Public domain / communal property is also part of copyright, so it's not as if this is some forgotten concept that needs to be restored to the discourse.

Georgism is underconsidered, though.

> By focusing solely on the legal implications and ignoring the historical context of cultural storytelling

The legal implications are human implications and as much a part of culture as anything else. They have to do with what's fair and how rewards for effort are recognized and distributed. Formalizing this is less important in cultures that aren't oriented around market economies, which seems to be what much of this "rich tapestry of folklore" discourse wants to evoke and have us hearken back to, but that doesn't describe any society that's figuring out how to handle AI.

> we might actually limit the tools of cultural expression to comply with some weird outdated copyright thing is just...bonkers.

What's bonkers is the life in the literally backwards idea copyright is (or should be) mooted or outdated by novel reproduction capabilities.
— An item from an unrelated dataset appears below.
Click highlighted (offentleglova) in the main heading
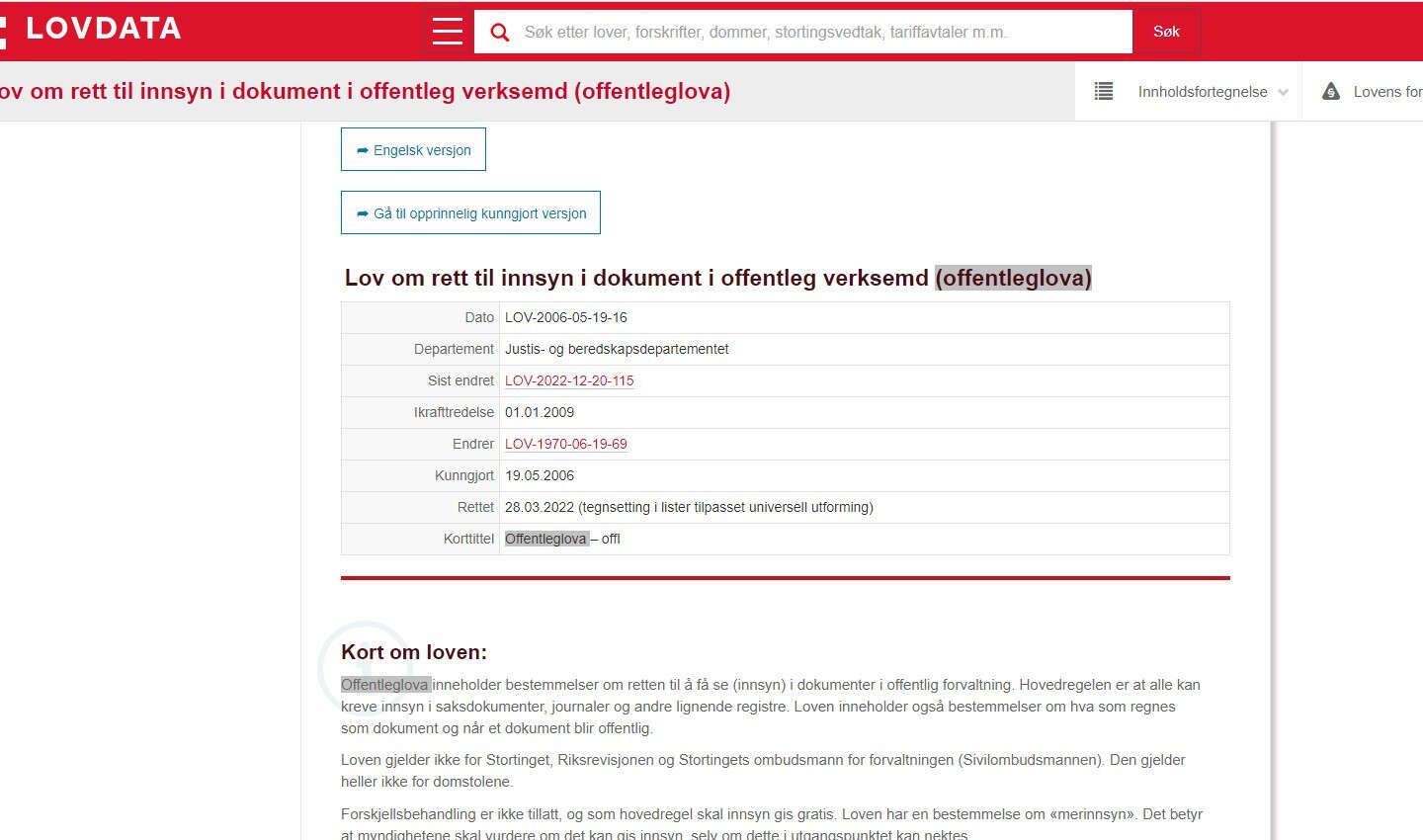 click(1013, 278)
Copyright became compelling because of novel reproduction capabilities.

The specific capabilities at the time were industrialized printing. People apparently much smarter than the typical software professional realized that meant some badly aligned incentives between (a) those holding these new reproduction capabilities and (b) those who created the works on which the value of those new reproduction capabilities relied. The heart of the copyright bargain is in aligning those incentives.
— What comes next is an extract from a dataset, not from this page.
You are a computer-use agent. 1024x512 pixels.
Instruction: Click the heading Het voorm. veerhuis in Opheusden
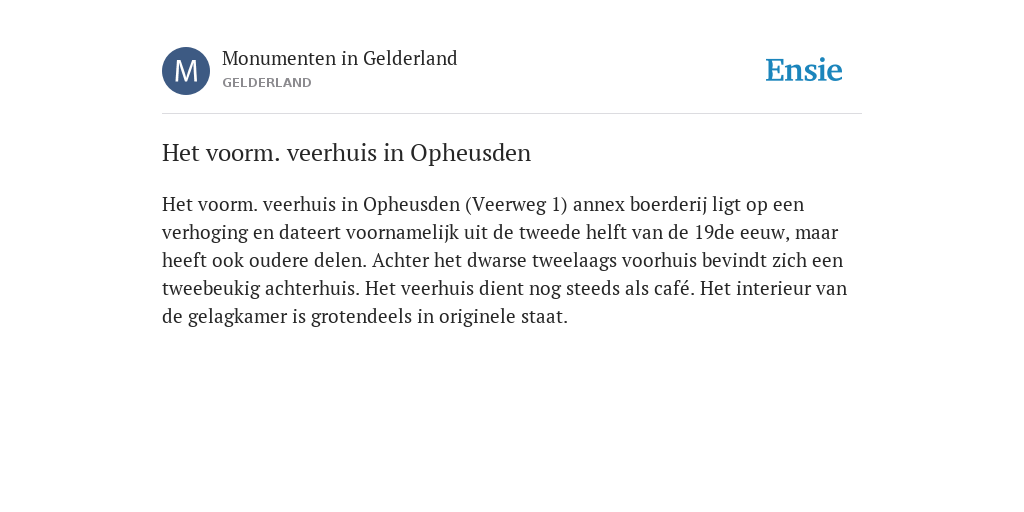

Specific novel reproduction techniques can change the details of what's prohibited or restricted or remitted and how and on what basis and powers/limits of enforcement, etc etc. But the they don't change the wisdom in the bargain. The only thing that would change that is a better way of organizing and rewarding the productive capacity of society.



The incentives remain poorly aligned though. Otherwise the people who actually author the copyrighted works (actors, special effects artists, etc) wouldn't have had to go on strike for so long to get proper compensation.

The value still remains with the people who own the reproduction capabilities, and only scraps go to the artists. Artists can get scraps without selling copyright too, just look at patreon


What you're mentioning here is basically about other advantages that accrue to capital vs labor, not copyright. Hence the fact strikes happen across the boundaries of where copyright matters -- auto manufacturing work doesn't have anything to do with copyright (acting doesn't really yet either), yet there are strikes for comp and other job benefits.

In situations where scraps go to artists, it's because they don't have the capital to invest creating/distributing their work, so as part of their contract or employment agreement, they sell the copyright to the work. This isn't copyright's fault: this situation would exist without any copyright at all (though it would likely be worse). And it is not universal. There are people who do create the work on their own time/dime, and copyright gives them immense leverage when it comes time to distribute & sell the work.

Patronage is another leg on the stool that can support a creator's career, but it's no replacement for copyright -- it leaves the creator with all the same problems and none of the benefits. You either end up with similar problems with relationship with capital (a few wealthy patrons who want to invest in you) or you end up having to build your wide audience and hope that as you do some of those convert even though there's no obligation and the culture increasingly normalizes the perception that free access to the fruits of other people's creative labor is how things should be.